(Beginning of DATA LISTING)

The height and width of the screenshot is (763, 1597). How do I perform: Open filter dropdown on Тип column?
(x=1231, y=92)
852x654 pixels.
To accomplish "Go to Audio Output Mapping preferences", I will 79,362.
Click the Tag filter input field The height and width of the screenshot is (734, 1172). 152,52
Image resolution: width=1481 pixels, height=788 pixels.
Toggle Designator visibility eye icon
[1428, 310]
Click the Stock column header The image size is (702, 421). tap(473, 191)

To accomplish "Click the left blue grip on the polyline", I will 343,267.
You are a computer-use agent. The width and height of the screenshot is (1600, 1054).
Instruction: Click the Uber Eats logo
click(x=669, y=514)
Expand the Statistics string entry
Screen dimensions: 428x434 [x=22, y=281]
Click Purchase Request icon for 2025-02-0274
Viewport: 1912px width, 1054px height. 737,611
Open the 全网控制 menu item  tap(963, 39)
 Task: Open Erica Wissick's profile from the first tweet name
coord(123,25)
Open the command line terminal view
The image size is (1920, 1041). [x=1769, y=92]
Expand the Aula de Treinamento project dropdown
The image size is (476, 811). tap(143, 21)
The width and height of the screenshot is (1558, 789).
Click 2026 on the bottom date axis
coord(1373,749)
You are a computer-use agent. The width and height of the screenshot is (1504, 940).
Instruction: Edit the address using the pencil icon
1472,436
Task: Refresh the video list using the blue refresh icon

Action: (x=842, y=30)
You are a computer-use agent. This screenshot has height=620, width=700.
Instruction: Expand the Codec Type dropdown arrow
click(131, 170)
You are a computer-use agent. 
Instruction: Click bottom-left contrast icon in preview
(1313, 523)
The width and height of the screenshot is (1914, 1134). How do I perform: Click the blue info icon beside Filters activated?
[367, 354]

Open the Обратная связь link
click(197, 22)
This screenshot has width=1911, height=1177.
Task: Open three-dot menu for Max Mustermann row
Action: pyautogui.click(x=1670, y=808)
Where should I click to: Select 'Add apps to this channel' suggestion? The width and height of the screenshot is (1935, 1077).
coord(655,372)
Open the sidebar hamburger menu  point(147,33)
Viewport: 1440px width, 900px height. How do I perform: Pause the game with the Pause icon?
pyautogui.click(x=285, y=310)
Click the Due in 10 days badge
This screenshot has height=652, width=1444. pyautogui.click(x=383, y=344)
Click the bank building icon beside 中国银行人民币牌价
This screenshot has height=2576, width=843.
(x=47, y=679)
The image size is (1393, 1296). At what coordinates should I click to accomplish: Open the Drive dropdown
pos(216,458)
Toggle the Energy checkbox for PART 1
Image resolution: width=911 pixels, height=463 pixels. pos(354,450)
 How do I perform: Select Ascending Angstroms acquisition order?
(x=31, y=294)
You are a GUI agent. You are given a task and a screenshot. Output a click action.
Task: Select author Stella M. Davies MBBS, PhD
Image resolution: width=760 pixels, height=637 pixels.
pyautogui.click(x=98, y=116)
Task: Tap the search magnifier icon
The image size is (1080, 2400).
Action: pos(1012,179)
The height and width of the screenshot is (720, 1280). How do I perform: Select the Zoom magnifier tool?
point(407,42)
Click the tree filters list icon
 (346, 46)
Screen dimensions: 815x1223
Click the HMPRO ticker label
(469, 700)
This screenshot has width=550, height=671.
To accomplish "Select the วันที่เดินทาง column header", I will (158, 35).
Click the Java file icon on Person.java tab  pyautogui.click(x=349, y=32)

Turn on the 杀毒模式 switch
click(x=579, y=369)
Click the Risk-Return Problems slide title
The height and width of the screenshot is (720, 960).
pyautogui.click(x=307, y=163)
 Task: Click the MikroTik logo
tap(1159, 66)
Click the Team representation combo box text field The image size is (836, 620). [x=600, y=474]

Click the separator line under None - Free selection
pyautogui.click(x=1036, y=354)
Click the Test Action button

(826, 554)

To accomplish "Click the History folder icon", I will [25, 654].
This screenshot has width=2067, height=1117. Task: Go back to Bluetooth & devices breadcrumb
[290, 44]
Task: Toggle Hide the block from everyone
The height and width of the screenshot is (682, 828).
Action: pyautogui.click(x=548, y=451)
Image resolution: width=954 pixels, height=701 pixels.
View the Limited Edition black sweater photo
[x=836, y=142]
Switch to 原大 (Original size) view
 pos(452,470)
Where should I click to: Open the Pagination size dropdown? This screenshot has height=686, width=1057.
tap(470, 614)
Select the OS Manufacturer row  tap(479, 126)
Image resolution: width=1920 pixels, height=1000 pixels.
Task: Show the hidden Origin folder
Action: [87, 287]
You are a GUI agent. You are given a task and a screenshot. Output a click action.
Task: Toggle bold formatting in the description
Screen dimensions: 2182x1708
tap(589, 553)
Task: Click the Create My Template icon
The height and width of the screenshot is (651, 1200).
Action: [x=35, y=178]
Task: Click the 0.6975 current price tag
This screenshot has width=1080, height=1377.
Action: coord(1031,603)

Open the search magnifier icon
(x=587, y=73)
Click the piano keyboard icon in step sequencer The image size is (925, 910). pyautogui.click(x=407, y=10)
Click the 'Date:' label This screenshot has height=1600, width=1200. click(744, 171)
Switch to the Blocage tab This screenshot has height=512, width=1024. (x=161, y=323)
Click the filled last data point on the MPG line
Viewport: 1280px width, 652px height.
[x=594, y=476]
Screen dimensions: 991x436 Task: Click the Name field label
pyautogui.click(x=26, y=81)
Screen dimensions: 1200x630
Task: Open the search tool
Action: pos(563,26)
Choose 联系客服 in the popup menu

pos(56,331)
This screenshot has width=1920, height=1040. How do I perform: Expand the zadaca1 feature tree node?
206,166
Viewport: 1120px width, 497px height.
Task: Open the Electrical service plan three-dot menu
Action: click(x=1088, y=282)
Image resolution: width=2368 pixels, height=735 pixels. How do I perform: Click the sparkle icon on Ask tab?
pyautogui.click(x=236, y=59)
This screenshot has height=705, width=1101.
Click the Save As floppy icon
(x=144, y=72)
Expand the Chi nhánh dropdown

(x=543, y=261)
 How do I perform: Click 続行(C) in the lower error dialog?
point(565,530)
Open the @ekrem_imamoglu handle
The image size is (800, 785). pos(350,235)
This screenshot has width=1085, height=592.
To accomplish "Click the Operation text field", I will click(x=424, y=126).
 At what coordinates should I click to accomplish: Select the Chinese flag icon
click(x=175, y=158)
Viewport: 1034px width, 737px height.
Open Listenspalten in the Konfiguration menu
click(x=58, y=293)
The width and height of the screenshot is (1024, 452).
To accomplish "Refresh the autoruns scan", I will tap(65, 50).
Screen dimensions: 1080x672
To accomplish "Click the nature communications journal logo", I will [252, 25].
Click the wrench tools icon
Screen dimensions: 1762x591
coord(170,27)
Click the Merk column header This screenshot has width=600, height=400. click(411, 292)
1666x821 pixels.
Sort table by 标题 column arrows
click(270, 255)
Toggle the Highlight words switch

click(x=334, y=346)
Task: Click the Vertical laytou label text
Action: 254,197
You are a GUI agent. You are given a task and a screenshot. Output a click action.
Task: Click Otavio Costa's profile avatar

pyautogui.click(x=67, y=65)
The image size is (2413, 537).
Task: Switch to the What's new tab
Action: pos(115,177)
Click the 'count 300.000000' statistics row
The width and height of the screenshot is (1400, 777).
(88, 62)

(End of DATA LISTING)

PROBLEM REQUIREMENTS: This task calls for every entry above to be transcribed exactly.

SOLUTION TO THIS TASK:
The height and width of the screenshot is (763, 1597). How do I perform: Open filter dropdown on Тип column?
(x=1231, y=92)
852x654 pixels.
To accomplish "Go to Audio Output Mapping preferences", I will 79,362.
Click the Tag filter input field The height and width of the screenshot is (734, 1172). 152,52
Image resolution: width=1481 pixels, height=788 pixels.
Toggle Designator visibility eye icon
[1428, 310]
Click the Stock column header The image size is (702, 421). tap(473, 191)

To accomplish "Click the left blue grip on the polyline", I will 343,267.
You are a computer-use agent. The width and height of the screenshot is (1600, 1054).
Instruction: Click the Uber Eats logo
click(x=669, y=514)
Expand the Statistics string entry
Screen dimensions: 428x434 [x=22, y=281]
Click Purchase Request icon for 2025-02-0274
Viewport: 1912px width, 1054px height. 737,611
Open the 全网控制 menu item  tap(963, 39)
 Task: Open Erica Wissick's profile from the first tweet name
coord(123,25)
Open the command line terminal view
The image size is (1920, 1041). [x=1769, y=92]
Expand the Aula de Treinamento project dropdown
The image size is (476, 811). tap(143, 21)
The width and height of the screenshot is (1558, 789).
Click 2026 on the bottom date axis
coord(1373,749)
You are a computer-use agent. The width and height of the screenshot is (1504, 940).
Instruction: Edit the address using the pencil icon
1472,436
Task: Refresh the video list using the blue refresh icon

Action: (x=842, y=30)
You are a computer-use agent. This screenshot has height=620, width=700.
Instruction: Expand the Codec Type dropdown arrow
click(131, 170)
You are a computer-use agent. 
Instruction: Click bottom-left contrast icon in preview
(1313, 523)
The width and height of the screenshot is (1914, 1134). How do I perform: Click the blue info icon beside Filters activated?
[367, 354]

Open the Обратная связь link
click(197, 22)
This screenshot has width=1911, height=1177.
Task: Open three-dot menu for Max Mustermann row
Action: pyautogui.click(x=1670, y=808)
Where should I click to: Select 'Add apps to this channel' suggestion? The width and height of the screenshot is (1935, 1077).
coord(655,372)
Open the sidebar hamburger menu  point(147,33)
Viewport: 1440px width, 900px height. How do I perform: Pause the game with the Pause icon?
pyautogui.click(x=285, y=310)
Click the Due in 10 days badge
This screenshot has height=652, width=1444. pyautogui.click(x=383, y=344)
Click the bank building icon beside 中国银行人民币牌价
This screenshot has height=2576, width=843.
(x=47, y=679)
The image size is (1393, 1296). At what coordinates should I click to accomplish: Open the Drive dropdown
pos(216,458)
Toggle the Energy checkbox for PART 1
Image resolution: width=911 pixels, height=463 pixels. pos(354,450)
 How do I perform: Select Ascending Angstroms acquisition order?
(x=31, y=294)
You are a GUI agent. You are given a task and a screenshot. Output a click action.
Task: Select author Stella M. Davies MBBS, PhD
Image resolution: width=760 pixels, height=637 pixels.
pyautogui.click(x=98, y=116)
Task: Tap the search magnifier icon
The image size is (1080, 2400).
Action: pos(1012,179)
The height and width of the screenshot is (720, 1280). How do I perform: Select the Zoom magnifier tool?
point(407,42)
Click the tree filters list icon
 (346, 46)
Screen dimensions: 815x1223
Click the HMPRO ticker label
(469, 700)
This screenshot has width=550, height=671.
To accomplish "Select the วันที่เดินทาง column header", I will (158, 35).
Click the Java file icon on Person.java tab  pyautogui.click(x=349, y=32)

Turn on the 杀毒模式 switch
click(x=579, y=369)
Click the Risk-Return Problems slide title
The height and width of the screenshot is (720, 960).
pyautogui.click(x=307, y=163)
 Task: Click the MikroTik logo
tap(1159, 66)
Click the Team representation combo box text field The image size is (836, 620). [x=600, y=474]

Click the separator line under None - Free selection
pyautogui.click(x=1036, y=354)
Click the Test Action button

(826, 554)

To accomplish "Click the History folder icon", I will [25, 654].
This screenshot has width=2067, height=1117. Task: Go back to Bluetooth & devices breadcrumb
[290, 44]
Task: Toggle Hide the block from everyone
The height and width of the screenshot is (682, 828).
Action: pyautogui.click(x=548, y=451)
Image resolution: width=954 pixels, height=701 pixels.
View the Limited Edition black sweater photo
[x=836, y=142]
Switch to 原大 (Original size) view
 pos(452,470)
Where should I click to: Open the Pagination size dropdown? This screenshot has height=686, width=1057.
tap(470, 614)
Select the OS Manufacturer row  tap(479, 126)
Image resolution: width=1920 pixels, height=1000 pixels.
Task: Show the hidden Origin folder
Action: [87, 287]
You are a GUI agent. You are given a task and a screenshot. Output a click action.
Task: Toggle bold formatting in the description
Screen dimensions: 2182x1708
tap(589, 553)
Task: Click the Create My Template icon
The height and width of the screenshot is (651, 1200).
Action: [x=35, y=178]
Task: Click the 0.6975 current price tag
This screenshot has width=1080, height=1377.
Action: coord(1031,603)

Open the search magnifier icon
(x=587, y=73)
Click the piano keyboard icon in step sequencer The image size is (925, 910). pyautogui.click(x=407, y=10)
Click the 'Date:' label This screenshot has height=1600, width=1200. click(744, 171)
Switch to the Blocage tab This screenshot has height=512, width=1024. (x=161, y=323)
Click the filled last data point on the MPG line
Viewport: 1280px width, 652px height.
[x=594, y=476]
Screen dimensions: 991x436 Task: Click the Name field label
pyautogui.click(x=26, y=81)
Screen dimensions: 1200x630
Task: Open the search tool
Action: pos(563,26)
Choose 联系客服 in the popup menu

pos(56,331)
This screenshot has width=1920, height=1040. How do I perform: Expand the zadaca1 feature tree node?
206,166
Viewport: 1120px width, 497px height.
Task: Open the Electrical service plan three-dot menu
Action: click(x=1088, y=282)
Image resolution: width=2368 pixels, height=735 pixels. How do I perform: Click the sparkle icon on Ask tab?
pyautogui.click(x=236, y=59)
This screenshot has height=705, width=1101.
Click the Save As floppy icon
(x=144, y=72)
Expand the Chi nhánh dropdown

(x=543, y=261)
 How do I perform: Click 続行(C) in the lower error dialog?
point(565,530)
Open the @ekrem_imamoglu handle
The image size is (800, 785). pos(350,235)
This screenshot has width=1085, height=592.
To accomplish "Click the Operation text field", I will click(x=424, y=126).
 At what coordinates should I click to accomplish: Select the Chinese flag icon
click(x=175, y=158)
Viewport: 1034px width, 737px height.
Open Listenspalten in the Konfiguration menu
click(x=58, y=293)
The width and height of the screenshot is (1024, 452).
To accomplish "Refresh the autoruns scan", I will tap(65, 50).
Screen dimensions: 1080x672
To accomplish "Click the nature communications journal logo", I will [252, 25].
Click the wrench tools icon
Screen dimensions: 1762x591
coord(170,27)
Click the Merk column header This screenshot has width=600, height=400. click(411, 292)
1666x821 pixels.
Sort table by 标题 column arrows
click(270, 255)
Toggle the Highlight words switch

click(x=334, y=346)
Task: Click the Vertical laytou label text
Action: 254,197
You are a GUI agent. You are given a task and a screenshot. Output a click action.
Task: Click Otavio Costa's profile avatar

pyautogui.click(x=67, y=65)
The image size is (2413, 537).
Task: Switch to the What's new tab
Action: pos(115,177)
Click the 'count 300.000000' statistics row
The width and height of the screenshot is (1400, 777).
(88, 62)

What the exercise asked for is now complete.